The need for inclusive and equitable approaches to genomics is now widely recognised. Participants with English as an additional language were more likely to feel insufficiently informed, despite the use of interpreters in clinical consultations, as noted in other areas of healthcare [36]. Data-sharing decision-making may be impacted by the translation of information (e.g., the lack of appropriate translations for genomic vocabulary) and cultural differences [37]. Care must be taken that digital tools and other support for decision-making do not exacerbate inequalities or barriers to access. Investment of resources into appropriate support is needed and may be considerable in multicultural countries where there are many language groups in the community.
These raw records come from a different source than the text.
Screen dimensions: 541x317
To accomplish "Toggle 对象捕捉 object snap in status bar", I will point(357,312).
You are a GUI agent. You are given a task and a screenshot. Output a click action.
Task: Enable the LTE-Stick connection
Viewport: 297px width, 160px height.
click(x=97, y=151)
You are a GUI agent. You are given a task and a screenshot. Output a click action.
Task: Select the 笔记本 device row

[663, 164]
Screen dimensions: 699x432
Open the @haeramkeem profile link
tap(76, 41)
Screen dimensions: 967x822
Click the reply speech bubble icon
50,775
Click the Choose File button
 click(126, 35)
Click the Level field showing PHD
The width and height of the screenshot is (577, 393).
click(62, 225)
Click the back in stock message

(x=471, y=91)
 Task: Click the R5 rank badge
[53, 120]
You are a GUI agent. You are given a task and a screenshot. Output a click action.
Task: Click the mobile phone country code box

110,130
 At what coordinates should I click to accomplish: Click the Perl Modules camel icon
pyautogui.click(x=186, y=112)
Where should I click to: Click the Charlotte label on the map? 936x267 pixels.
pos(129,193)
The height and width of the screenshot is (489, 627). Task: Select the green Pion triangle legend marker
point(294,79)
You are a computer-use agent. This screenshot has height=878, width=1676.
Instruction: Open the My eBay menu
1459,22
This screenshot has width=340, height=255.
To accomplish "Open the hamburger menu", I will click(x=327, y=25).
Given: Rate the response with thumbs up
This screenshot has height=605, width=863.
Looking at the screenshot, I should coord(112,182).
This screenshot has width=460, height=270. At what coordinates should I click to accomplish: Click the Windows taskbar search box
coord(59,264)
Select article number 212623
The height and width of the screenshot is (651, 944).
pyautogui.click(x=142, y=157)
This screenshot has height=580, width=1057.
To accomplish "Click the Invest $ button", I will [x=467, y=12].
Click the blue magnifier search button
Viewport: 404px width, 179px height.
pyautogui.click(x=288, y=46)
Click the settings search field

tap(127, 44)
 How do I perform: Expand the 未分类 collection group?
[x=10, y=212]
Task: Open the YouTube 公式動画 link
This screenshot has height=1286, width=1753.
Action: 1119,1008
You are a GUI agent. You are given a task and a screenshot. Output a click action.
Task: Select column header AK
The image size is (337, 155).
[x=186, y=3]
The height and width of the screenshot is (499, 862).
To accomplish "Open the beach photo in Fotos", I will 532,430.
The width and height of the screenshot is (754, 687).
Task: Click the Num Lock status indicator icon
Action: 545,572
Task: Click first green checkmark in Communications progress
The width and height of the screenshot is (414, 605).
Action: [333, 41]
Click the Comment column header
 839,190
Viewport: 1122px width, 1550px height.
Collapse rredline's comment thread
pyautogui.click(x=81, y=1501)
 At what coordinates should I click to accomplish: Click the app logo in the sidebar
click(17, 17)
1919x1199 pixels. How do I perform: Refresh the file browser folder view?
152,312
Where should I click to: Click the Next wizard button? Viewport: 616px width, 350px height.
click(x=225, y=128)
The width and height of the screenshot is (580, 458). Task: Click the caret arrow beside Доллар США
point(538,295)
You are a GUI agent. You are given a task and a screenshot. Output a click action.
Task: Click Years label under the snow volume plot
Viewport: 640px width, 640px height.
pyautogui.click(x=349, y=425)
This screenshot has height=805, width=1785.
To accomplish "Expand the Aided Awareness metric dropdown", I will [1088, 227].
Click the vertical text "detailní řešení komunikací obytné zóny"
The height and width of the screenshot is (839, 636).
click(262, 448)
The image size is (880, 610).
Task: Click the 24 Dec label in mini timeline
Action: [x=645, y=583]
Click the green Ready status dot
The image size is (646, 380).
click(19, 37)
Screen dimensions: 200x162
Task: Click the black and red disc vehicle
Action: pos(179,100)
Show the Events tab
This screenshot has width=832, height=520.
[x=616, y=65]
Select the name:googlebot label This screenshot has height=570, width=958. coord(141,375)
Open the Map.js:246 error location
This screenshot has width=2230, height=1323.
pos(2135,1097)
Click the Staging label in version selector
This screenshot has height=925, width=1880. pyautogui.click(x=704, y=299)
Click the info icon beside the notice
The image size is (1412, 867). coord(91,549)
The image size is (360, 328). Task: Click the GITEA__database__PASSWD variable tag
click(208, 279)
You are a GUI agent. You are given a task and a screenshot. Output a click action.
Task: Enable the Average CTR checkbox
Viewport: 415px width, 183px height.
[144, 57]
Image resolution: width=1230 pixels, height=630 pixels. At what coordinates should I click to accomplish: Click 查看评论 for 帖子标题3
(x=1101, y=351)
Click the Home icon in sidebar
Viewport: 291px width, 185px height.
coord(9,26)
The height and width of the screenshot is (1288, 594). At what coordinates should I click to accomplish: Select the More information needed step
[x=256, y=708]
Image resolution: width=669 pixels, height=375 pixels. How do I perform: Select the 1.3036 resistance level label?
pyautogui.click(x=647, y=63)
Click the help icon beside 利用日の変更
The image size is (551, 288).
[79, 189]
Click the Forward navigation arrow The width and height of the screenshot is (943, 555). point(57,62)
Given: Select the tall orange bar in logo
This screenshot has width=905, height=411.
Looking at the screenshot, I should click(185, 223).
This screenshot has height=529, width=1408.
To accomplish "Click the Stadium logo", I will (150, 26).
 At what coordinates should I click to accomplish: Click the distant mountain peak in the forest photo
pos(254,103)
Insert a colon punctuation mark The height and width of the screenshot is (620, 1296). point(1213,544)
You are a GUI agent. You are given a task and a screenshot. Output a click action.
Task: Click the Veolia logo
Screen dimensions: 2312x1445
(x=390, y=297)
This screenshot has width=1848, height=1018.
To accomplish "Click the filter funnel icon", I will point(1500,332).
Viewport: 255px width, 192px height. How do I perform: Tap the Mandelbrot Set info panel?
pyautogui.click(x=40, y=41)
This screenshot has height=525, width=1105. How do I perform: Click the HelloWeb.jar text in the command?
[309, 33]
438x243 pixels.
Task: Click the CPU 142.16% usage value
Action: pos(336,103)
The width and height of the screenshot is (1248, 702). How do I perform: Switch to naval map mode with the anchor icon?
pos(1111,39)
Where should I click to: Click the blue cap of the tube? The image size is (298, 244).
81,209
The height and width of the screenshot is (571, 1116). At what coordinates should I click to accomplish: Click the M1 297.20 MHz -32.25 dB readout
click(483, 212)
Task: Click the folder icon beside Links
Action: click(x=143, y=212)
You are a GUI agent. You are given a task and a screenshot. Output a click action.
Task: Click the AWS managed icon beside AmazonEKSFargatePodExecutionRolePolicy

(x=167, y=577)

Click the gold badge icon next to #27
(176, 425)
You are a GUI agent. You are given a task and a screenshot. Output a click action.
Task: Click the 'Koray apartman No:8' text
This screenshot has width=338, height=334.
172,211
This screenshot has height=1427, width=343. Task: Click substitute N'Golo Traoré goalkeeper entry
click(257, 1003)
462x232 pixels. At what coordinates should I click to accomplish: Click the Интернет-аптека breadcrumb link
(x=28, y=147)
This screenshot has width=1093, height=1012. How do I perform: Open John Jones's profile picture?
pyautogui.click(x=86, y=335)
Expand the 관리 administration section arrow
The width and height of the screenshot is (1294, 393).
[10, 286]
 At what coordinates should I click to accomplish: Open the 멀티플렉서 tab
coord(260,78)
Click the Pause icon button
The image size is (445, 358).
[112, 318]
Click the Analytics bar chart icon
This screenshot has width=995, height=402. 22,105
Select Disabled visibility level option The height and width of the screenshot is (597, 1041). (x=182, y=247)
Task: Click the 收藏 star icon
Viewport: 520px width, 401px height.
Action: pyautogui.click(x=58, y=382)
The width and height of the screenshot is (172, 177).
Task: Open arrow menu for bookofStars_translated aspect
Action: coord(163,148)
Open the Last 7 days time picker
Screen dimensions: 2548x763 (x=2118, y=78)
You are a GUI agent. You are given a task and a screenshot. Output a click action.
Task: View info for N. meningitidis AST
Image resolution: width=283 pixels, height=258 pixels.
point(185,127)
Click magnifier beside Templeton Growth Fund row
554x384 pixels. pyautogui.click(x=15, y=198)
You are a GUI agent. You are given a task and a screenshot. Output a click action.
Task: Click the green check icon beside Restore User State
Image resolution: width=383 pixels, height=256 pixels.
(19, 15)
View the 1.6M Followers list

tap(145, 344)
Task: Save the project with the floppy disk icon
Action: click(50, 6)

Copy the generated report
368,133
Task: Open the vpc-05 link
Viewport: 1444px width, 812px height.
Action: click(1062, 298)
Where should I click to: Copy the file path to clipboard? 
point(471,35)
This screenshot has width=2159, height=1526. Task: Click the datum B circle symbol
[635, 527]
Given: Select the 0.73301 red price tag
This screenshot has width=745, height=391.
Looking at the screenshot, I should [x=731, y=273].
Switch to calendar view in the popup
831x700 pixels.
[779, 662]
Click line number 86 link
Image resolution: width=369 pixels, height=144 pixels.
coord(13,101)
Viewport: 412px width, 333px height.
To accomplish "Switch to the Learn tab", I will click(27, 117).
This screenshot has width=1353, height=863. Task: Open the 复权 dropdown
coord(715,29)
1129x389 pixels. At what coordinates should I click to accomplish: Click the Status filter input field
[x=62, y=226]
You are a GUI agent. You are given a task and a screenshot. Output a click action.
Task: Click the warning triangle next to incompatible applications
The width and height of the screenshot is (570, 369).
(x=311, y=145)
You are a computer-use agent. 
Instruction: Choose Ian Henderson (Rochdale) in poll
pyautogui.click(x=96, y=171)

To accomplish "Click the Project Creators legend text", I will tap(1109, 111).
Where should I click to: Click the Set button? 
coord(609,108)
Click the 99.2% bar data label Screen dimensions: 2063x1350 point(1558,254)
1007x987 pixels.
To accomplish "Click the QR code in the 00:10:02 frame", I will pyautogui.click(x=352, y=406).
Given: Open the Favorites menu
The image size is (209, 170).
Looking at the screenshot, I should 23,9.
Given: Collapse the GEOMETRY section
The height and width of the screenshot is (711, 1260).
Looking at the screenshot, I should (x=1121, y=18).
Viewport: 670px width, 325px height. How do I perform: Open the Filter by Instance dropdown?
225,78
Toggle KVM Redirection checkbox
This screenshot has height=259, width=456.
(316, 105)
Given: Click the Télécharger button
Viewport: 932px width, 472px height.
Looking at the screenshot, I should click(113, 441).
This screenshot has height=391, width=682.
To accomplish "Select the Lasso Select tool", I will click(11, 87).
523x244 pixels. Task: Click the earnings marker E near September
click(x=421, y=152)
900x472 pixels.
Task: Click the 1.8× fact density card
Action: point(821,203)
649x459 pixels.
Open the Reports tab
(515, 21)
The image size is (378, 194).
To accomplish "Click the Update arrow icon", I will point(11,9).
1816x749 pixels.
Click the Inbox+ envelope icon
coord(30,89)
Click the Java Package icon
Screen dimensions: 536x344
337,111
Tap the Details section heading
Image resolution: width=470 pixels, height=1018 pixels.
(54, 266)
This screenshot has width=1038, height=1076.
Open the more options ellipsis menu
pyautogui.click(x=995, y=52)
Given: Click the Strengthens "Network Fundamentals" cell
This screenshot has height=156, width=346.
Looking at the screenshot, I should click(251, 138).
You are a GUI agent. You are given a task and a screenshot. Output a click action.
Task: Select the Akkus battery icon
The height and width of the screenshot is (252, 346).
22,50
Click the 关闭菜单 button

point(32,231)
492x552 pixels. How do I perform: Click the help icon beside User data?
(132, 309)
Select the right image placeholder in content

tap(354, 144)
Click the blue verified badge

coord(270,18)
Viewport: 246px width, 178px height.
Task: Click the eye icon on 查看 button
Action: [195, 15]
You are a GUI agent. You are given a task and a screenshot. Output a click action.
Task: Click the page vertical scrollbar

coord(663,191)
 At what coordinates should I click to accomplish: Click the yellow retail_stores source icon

Our findings are highly relevant for the inclusion of clinical genomic data in international efforts to share data for research. Despite the high level of agreement to share their clinical genomic data, patients were not willing to give researchers free reign. The diversity of views on when patients considered data sharing to be risky and when it would be personally unacceptable suggests that data governance needs to both incorporate a level of patient control and be transparent about the safeguards, policies and processes in place. Without these, it is possible that a patient’s acceptance of clinical genomic testing could be undermined by their data-sharing concerns. That said, the willingness of patients to share their genomic data files - and the value of the resulting research - should encourage clinical services and laboratories to consider data sharing systematically for secondary uses. Further research – particularly at a national level – is required to move beyond understanding patient data-sharing attitudes to identification of good data governance (including policies, procedures and safeguards) which address use of clinically generated data for research and is informed by community and patient views. Rather than being seen as a risk to avoid, good data governance should be a challenge to rise to and should include engaging with patients to ensure data-sharing processes account for their values and preferences.